- Aim of the task
Put the lines of the material below into a numbered list, from the line with "Screen dimensions: 981x536" through the last line, skipping blank lines. Leave the pictures out of your answer.

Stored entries
━━━━━━

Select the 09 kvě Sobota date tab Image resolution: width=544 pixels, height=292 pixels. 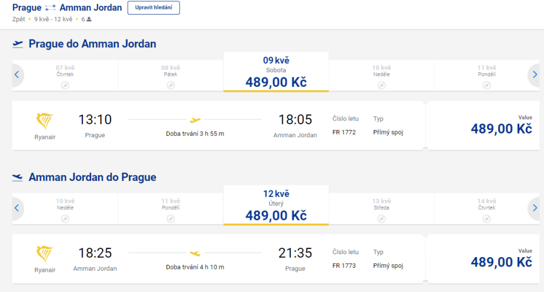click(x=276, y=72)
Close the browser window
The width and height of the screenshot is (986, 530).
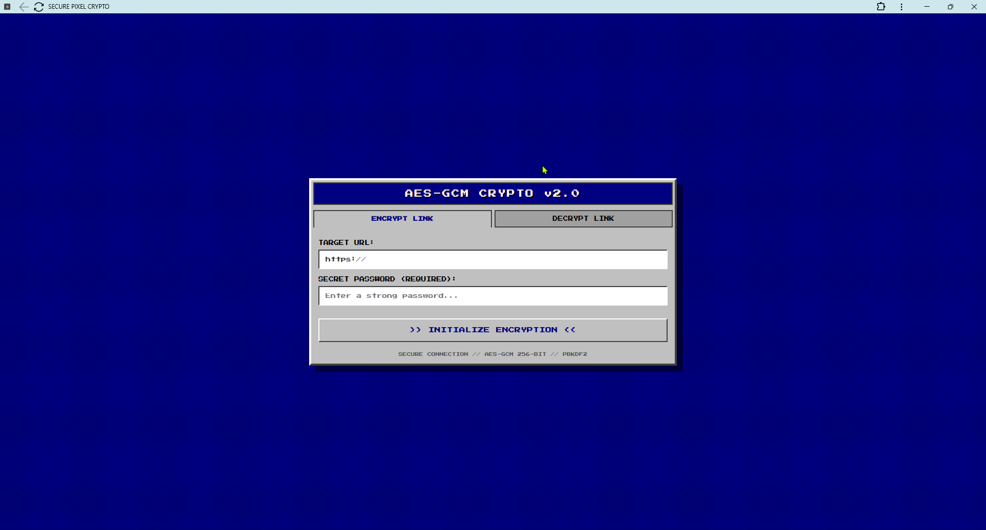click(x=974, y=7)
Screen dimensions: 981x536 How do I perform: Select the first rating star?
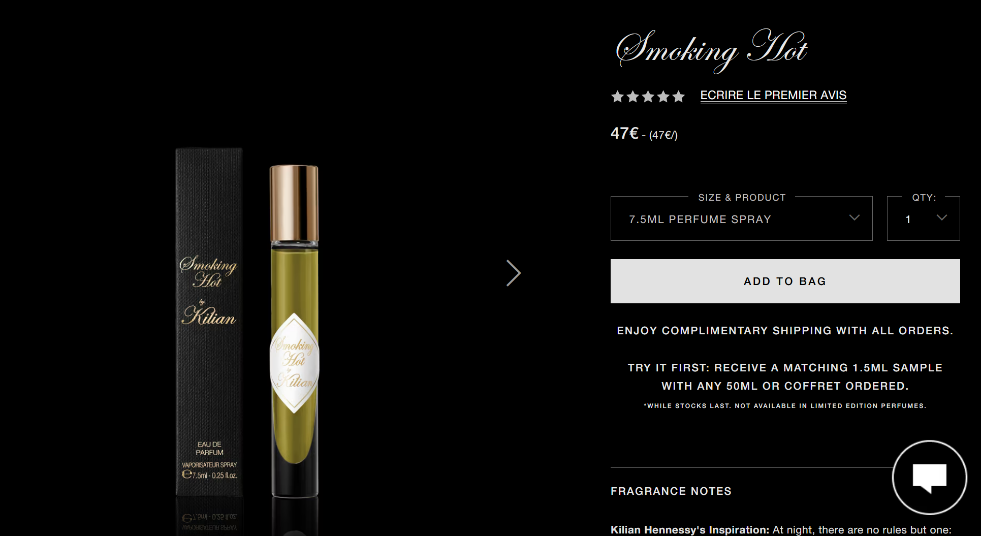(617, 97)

━━━━━━

- Final result
1. Screen dimensions: 981x536 How do I perform: Select the first rating star?
2. (617, 97)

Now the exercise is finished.